Rewrite every line in full, beginning with the line containing "Where should I" and running through the end of the material, and offset each answer coordinate by adding 9. Leave the pictures out.
[begin EXTRACTED RECORDS]
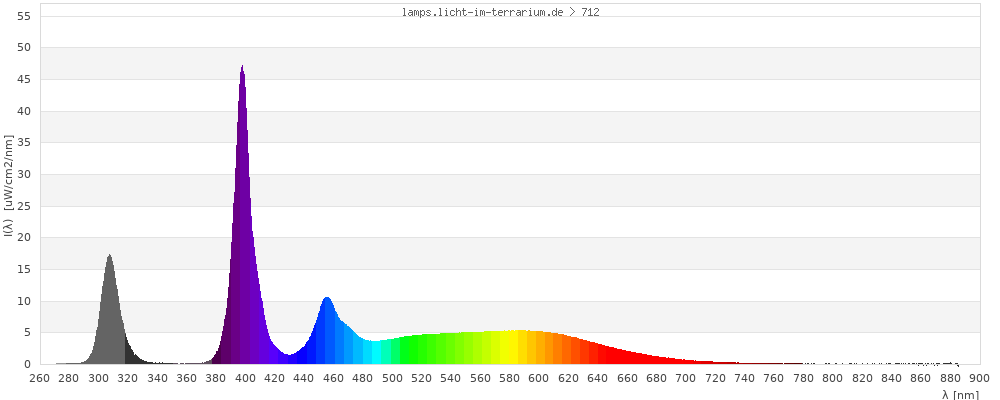
Task: Click the 900 tick on the wavelength axis
Action: (979, 378)
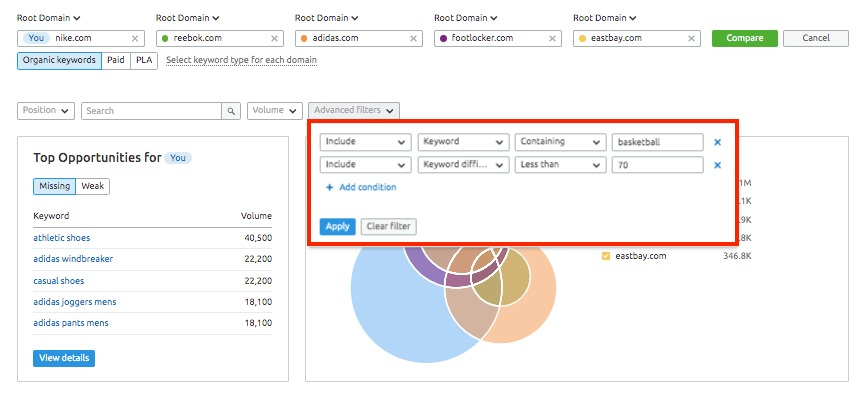862x398 pixels.
Task: Clear nike.com domain with X icon
Action: (x=135, y=38)
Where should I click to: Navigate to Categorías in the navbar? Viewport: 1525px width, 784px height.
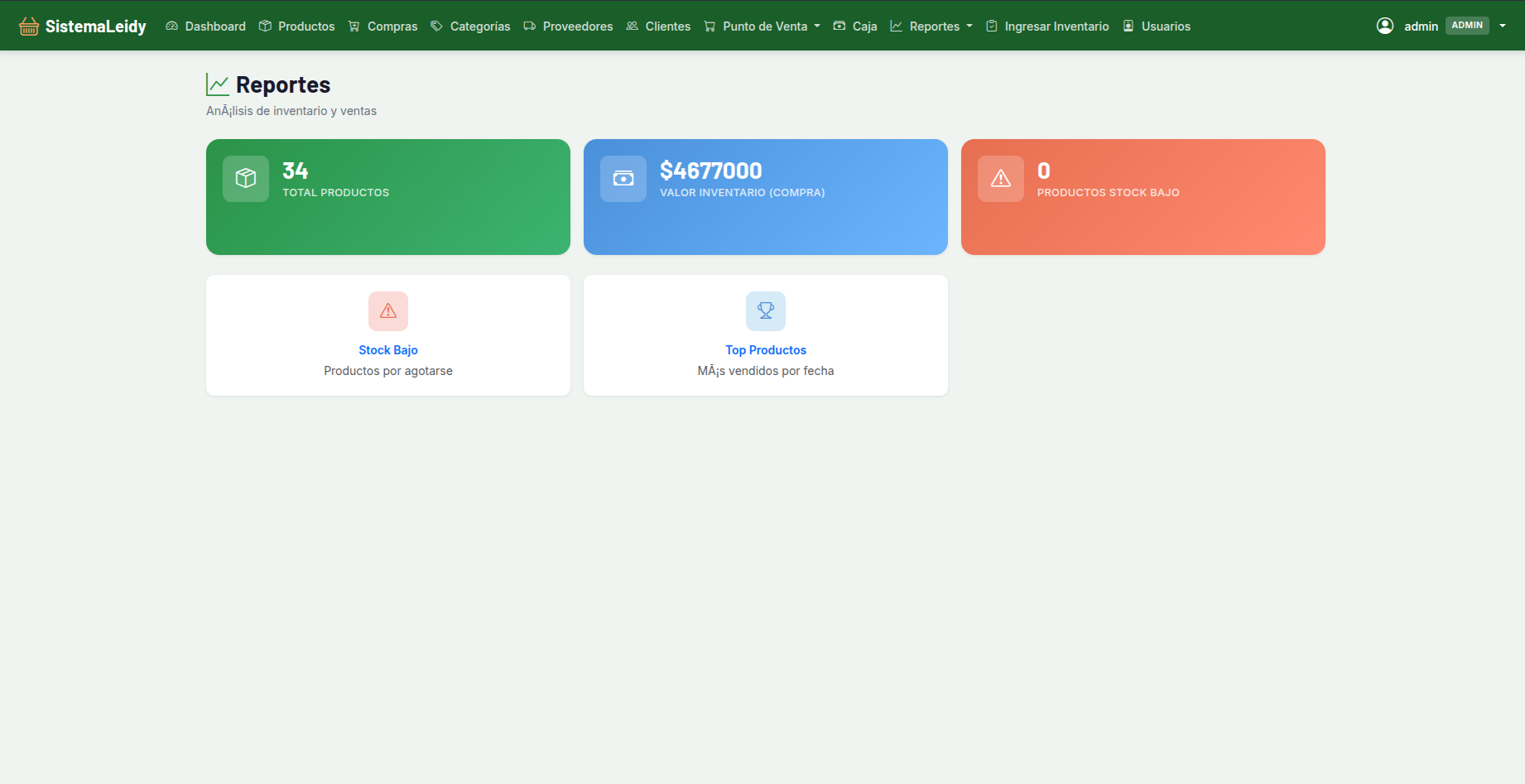click(471, 26)
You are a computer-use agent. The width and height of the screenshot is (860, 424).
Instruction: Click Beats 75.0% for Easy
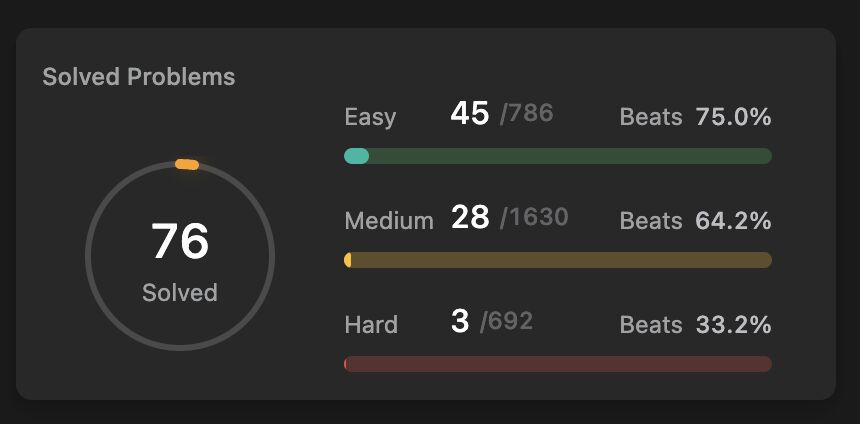[695, 117]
[end EXTRACTED RECORDS]
SOLUTION FOR THIS EXERCISE:
Where should I click to: Navigate to Categorías in the navbar? Viewport: 1525px width, 784px height.
click(480, 35)
You are a computer-use agent. The width and height of the screenshot is (860, 424).
Instruction: Click Beats 75.0% for Easy
[704, 126]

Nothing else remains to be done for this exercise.